Convert every line of the stored items below into a Markdown table with the columns Row and Line, numbering the rows in order and skipping blank lines.

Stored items
----

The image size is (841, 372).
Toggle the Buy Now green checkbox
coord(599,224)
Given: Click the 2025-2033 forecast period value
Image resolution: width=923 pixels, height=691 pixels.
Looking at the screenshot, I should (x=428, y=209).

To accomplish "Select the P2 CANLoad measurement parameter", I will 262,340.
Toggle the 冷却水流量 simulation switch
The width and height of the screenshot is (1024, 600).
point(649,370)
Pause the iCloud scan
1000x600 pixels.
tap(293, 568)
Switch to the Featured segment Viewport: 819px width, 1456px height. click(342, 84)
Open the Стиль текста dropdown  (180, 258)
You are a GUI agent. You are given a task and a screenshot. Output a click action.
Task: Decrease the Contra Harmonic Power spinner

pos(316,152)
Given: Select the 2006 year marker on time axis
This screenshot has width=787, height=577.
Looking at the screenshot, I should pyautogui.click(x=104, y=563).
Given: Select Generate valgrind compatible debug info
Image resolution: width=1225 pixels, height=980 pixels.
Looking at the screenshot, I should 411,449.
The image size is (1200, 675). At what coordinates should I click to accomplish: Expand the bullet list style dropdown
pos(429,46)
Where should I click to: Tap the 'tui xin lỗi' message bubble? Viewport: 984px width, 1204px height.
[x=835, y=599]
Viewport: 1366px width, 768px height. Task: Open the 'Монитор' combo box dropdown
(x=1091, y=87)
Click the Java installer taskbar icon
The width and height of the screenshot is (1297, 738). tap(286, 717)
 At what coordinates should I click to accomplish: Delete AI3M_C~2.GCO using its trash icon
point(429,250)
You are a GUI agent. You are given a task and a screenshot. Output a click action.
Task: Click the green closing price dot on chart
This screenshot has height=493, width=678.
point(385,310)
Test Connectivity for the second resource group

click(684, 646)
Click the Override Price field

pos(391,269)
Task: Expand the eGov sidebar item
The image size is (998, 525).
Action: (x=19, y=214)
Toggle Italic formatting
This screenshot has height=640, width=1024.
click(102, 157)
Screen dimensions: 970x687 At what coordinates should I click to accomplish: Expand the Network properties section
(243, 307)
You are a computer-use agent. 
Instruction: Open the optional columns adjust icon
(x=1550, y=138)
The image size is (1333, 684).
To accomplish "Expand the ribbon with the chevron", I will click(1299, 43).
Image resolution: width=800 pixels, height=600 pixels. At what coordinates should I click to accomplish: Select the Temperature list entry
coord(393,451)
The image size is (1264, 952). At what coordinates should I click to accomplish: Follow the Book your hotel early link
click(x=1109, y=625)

----

### Reply
| Row | Line |
|---|---|
| 1 | The image size is (841, 372). |
| 2 | Toggle the Buy Now green checkbox |
| 3 | coord(599,224) |
| 4 | Given: Click the 2025-2033 forecast period value |
| 5 | Image resolution: width=923 pixels, height=691 pixels. |
| 6 | Looking at the screenshot, I should (x=428, y=209). |
| 7 | To accomplish "Select the P2 CANLoad measurement parameter", I will 262,340. |
| 8 | Toggle the 冷却水流量 simulation switch |
| 9 | The width and height of the screenshot is (1024, 600). |
| 10 | point(649,370) |
| 11 | Pause the iCloud scan |
| 12 | 1000x600 pixels. |
| 13 | tap(293, 568) |
| 14 | Switch to the Featured segment Viewport: 819px width, 1456px height. click(342, 84) |
| 15 | Open the Стиль текста dropdown  (180, 258) |
| 16 | You are a GUI agent. You are given a task and a screenshot. Output a click action. |
| 17 | Task: Decrease the Contra Harmonic Power spinner |
| 18 | pos(316,152) |
| 19 | Given: Select the 2006 year marker on time axis |
| 20 | This screenshot has width=787, height=577. |
| 21 | Looking at the screenshot, I should pyautogui.click(x=104, y=563). |
| 22 | Given: Select Generate valgrind compatible debug info |
| 23 | Image resolution: width=1225 pixels, height=980 pixels. |
| 24 | Looking at the screenshot, I should 411,449. |
| 25 | The image size is (1200, 675). At what coordinates should I click to accomplish: Expand the bullet list style dropdown |
| 26 | pos(429,46) |
| 27 | Where should I click to: Tap the 'tui xin lỗi' message bubble? Viewport: 984px width, 1204px height. |
| 28 | [x=835, y=599] |
| 29 | Viewport: 1366px width, 768px height. Task: Open the 'Монитор' combo box dropdown |
| 30 | (x=1091, y=87) |
| 31 | Click the Java installer taskbar icon |
| 32 | The width and height of the screenshot is (1297, 738). tap(286, 717) |
| 33 |  At what coordinates should I click to accomplish: Delete AI3M_C~2.GCO using its trash icon |
| 34 | point(429,250) |
| 35 | You are a GUI agent. You are given a task and a screenshot. Output a click action. |
| 36 | Task: Click the green closing price dot on chart |
| 37 | This screenshot has height=493, width=678. |
| 38 | point(385,310) |
| 39 | Test Connectivity for the second resource group |
| 40 | click(684, 646) |
| 41 | Click the Override Price field |
| 42 | pos(391,269) |
| 43 | Task: Expand the eGov sidebar item |
| 44 | The image size is (998, 525). |
| 45 | Action: (x=19, y=214) |
| 46 | Toggle Italic formatting |
| 47 | This screenshot has height=640, width=1024. |
| 48 | click(102, 157) |
| 49 | Screen dimensions: 970x687 At what coordinates should I click to accomplish: Expand the Network properties section |
| 50 | (243, 307) |
| 51 | You are a computer-use agent.  |
| 52 | Instruction: Open the optional columns adjust icon |
| 53 | (x=1550, y=138) |
| 54 | The image size is (1333, 684). |
| 55 | To accomplish "Expand the ribbon with the chevron", I will click(1299, 43). |
| 56 | Image resolution: width=800 pixels, height=600 pixels. At what coordinates should I click to accomplish: Select the Temperature list entry |
| 57 | coord(393,451) |
| 58 | The image size is (1264, 952). At what coordinates should I click to accomplish: Follow the Book your hotel early link |
| 59 | click(x=1109, y=625) |